Why You’ll Love This Pumpkin Sheet Cake
Not only is this Pumpkin Sheet Cake visually appealing, but it is also an incredible crowd-pleaser. Perfect for potlucks, Thanksgiving, or an everyday dessert, it’s easy to slice and serve. The creamy, pumpkin-spiced topping adds a luxurious touch that pairs perfectly with the lightness of the cake, making it a dessert that your family and friends will rave about. It’s a comforting treat that brings joy in every slice, inviting everyone to indulge.
Ingredients
- 15.25 oz yellow cake mix (I used Betty Crocker)
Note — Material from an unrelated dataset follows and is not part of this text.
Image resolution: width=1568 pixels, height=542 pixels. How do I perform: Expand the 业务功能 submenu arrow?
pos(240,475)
- 7.5 oz pumpkin (1/2 can)
- 3 large eggs
- 1/2 cup water
- 1/4 cup vegetable oil
- 2 teaspoons pumpkin pie spice
- 8 oz cream cheese (at room temperature)
- 1/2 cup granulated sugar
- 7.5 oz pumpkin (1/2 can)
- 3.5 oz instant vanilla pudding mix
- 1 1/2 cups milk
- 1/2 cup heavy cream
- 1 teaspoon ground cinnamon
- 1 1/2 cups heavy whipping cream
- 1 1/2 teaspoons vanilla extract
- 1/3 cup powdered sugar
Prepare Your Baking Pan
Preheat your oven to 350°F (175°C). Line an 18×13-inch lightly colored sheet pan with parchment paper, ensuring to spray it with nonstick cooking spray for easy release later. This simple step is key; it’ll help keep your cake from sticking and make for a beautiful presentation.
Mix the Cake Batter
In a large mixing bowl, combine the yellow cake mix, 7.5 oz pumpkin, eggs, water, vegetable oil, and pumpkin pie spice. Stir until fully combined. The batter should be thick and mostly free of lumps, which is what you want. Mixing might feel a bit messy, but trust the process; the result is worth it!
Bake the Cake
Evenly spread the cake batter onto the prepared sheet pan. Bake for 13-17 minutes, or until a toothpick inserted into the center comes out clean. Once baked, remove the pan from the oven and let it cool completely. Your kitchen will smell heavenly during this time, making the wait even sweeter!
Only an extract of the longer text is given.